For each of the tasks, two data sets were used - a training set consisting of 9424 examples (80% of the available data) and a test set of 2356 examples (20% of the data). The distribution of training and test sets was chronological - training examples contained 80% of the initial data, and test examples consisted of 20% of the latest data.
results
Before starting to compare the performance of different machine learning algorithms, the researcher made a sample using linear regression:
Algorithm | Training r 2 | CV r 2 | Test r 2 |
---|
PCA (82) | 0.631 | 0.490 | 0.473 |
TI (18) | 0.710 | 0.645 | 0.637 |
TI (7) | 0.713 | 0.647 | 0.639 |
Here PCA is
the principal component method , and TI is the technical indicators. The numbers in parentheses represent the dimensions of the feature vector.
After analyzing the main components reduced to 250 elements and the normalized vector, the optimal number of main components was obtained - 82. However, the use of linear regression, which uses the vector of all technical indicators of 18 elements, made it possible to achieve better results, and as a result, Montagu found seven technical parameters indicators, the use of which allows to further improve the results.
The table below provides information on the performance of the four algorithms in the field of volatility prediction using 7 indicators.

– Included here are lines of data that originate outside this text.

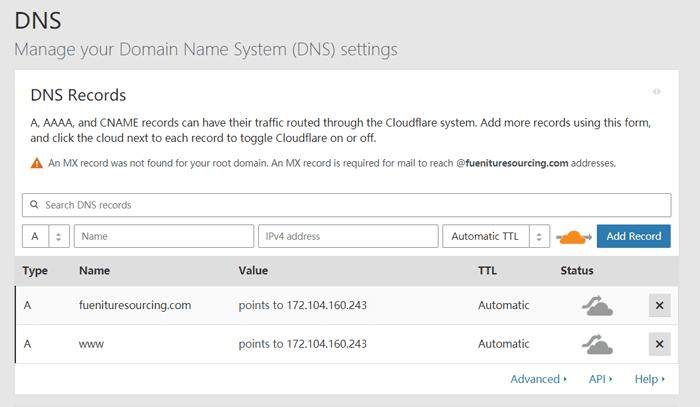
Task: Delete the www A record
Action: pyautogui.click(x=659, y=344)
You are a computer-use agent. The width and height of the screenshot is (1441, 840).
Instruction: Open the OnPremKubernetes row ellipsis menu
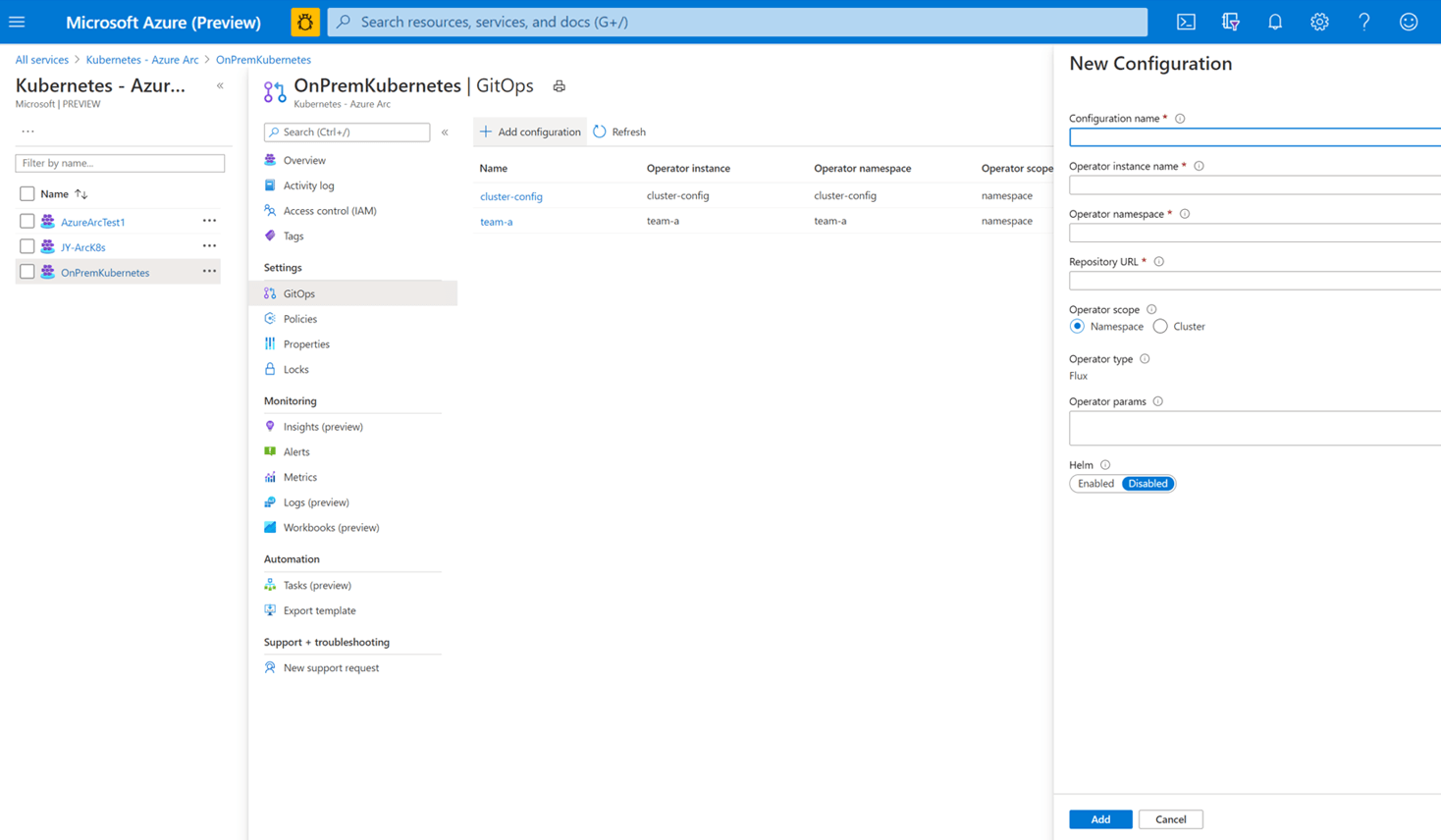tap(209, 272)
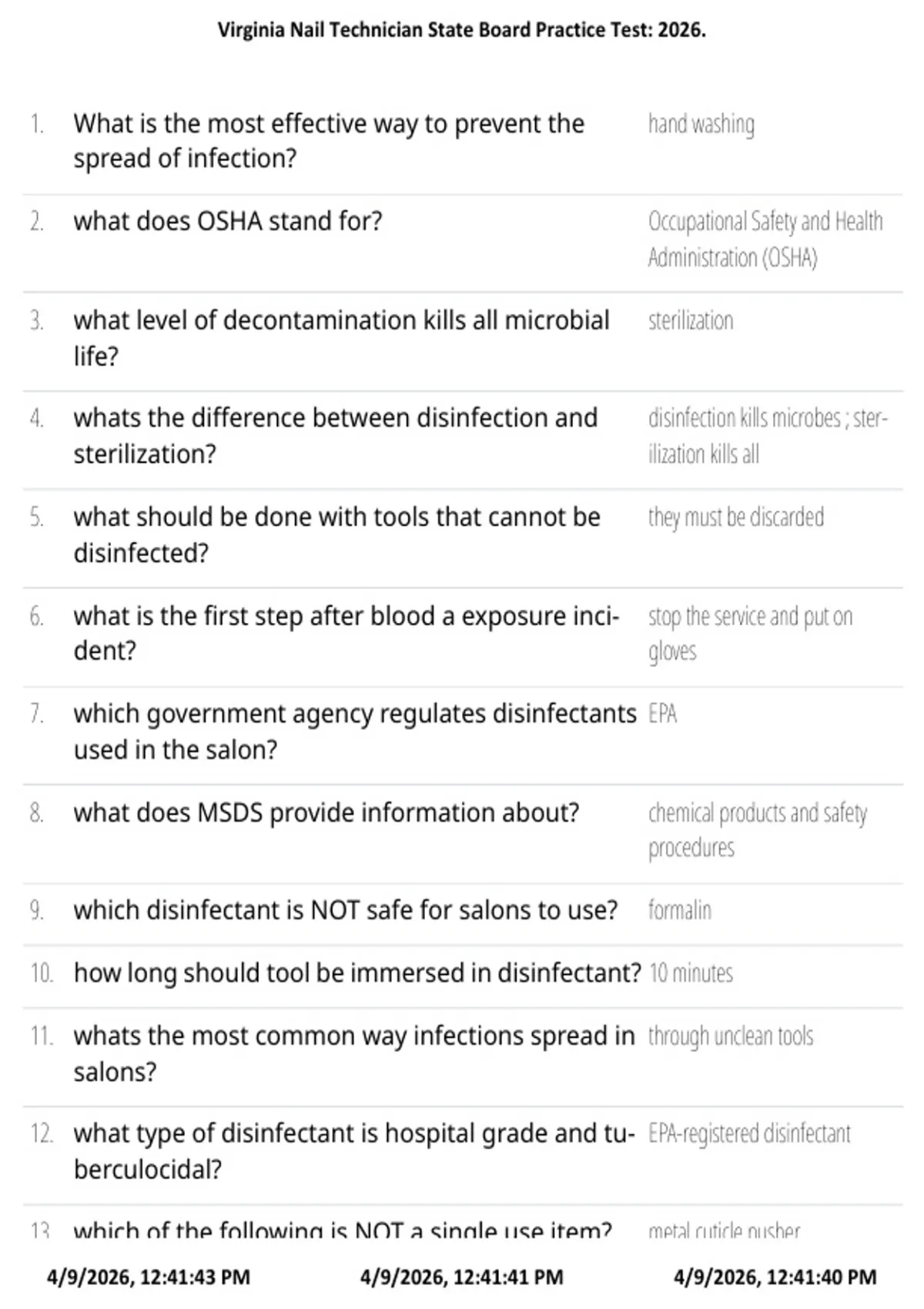Select question 1 about preventing spread of infection

tap(329, 141)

Algorithm | Training r 2 | CV r 2 | Test r 2 |
---|
Lr | 0.713 | 0.647 | 0.639 |
Nn | 0.734 | 0.660 | 0.632 |
RF | 0.731 | 0.664 | 0.649 |
GBM | 0.701 | 0.666 | 0.638 |
Here LR is linear regression, NN is neural networks, RF is a random forest, GBM is a gradient boost of the decision tree. The best results were achieved using the random forest algorithm.

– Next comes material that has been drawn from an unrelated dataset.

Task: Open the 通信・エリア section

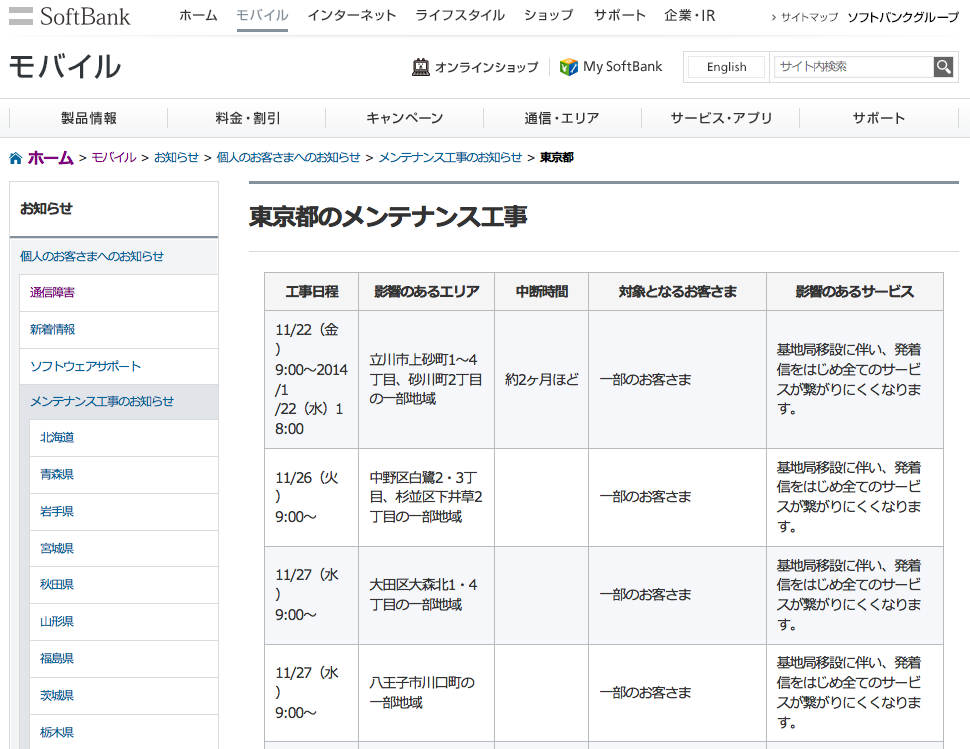Action: pyautogui.click(x=564, y=117)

Below are the results of the effectiveness of the prediction of profit:
Algorithm | Training r 2 | CV r 2 | Test r 2 |
---|
RR | 0.169 | 0.142 | 0.138 |
Nn | 0.088 | 0.013 | -0.088 |
RF | 0.236 | 0.069 | -0.102 |
GBM | 0.328 | 0.154 | 0.028 |
Here, RR is a regularized regression (which turned out to be the most effective), and the other abbreviations are identical to those used above. Negative values ​​correspond to the “short sale”.

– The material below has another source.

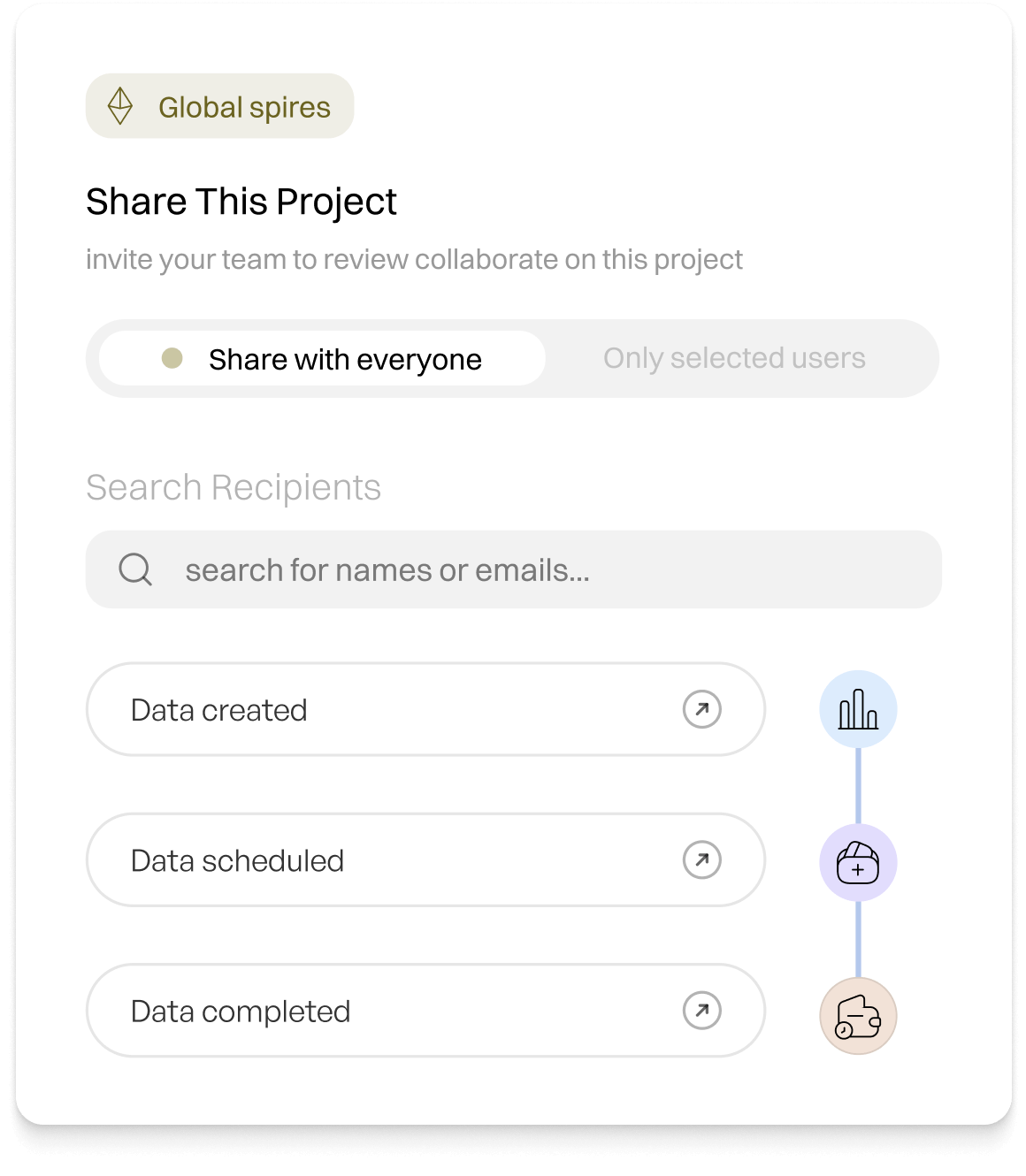Viewport: 1026px width, 1176px height.
Task: Select the purple wallet plus timeline icon
Action: [x=858, y=863]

To use the predictions of volatility and profit, Montag created a three-parameter trading algorithm that compares the expected profit with the predicted volatility, and uses the resulting value as the desired distribution of the portfolio.
The graph below shows the performance of this strategy - it managed to achieve an annual profit of 6.63%, with an annual volatility of 5.58% and a Sharpe ratio of 1.18.

However, using only the first half of the available historical data, the strategy showed a Sharpe ratio of 1.33, while with a sample that included only the second part of the data, this number was much lower - 0.73. This fact indicates that you should not expect the same good performance strategy, both in the past and in the future, but you can count on a certain productivity.
According to
Investopedia , a Sharpe ratio of 1 or higher is considered a good indicator, 2 or higher is very good, and 3 or higher is excellent. The strategies obtained using the above methods could show the maximum Sharpe ratio of 1.2 — on historical data, and much less for future data.
Despite the fact that these strategies have shown a profit, the likelihood that in real trading their Sharpe ratio will rise above one is not very large.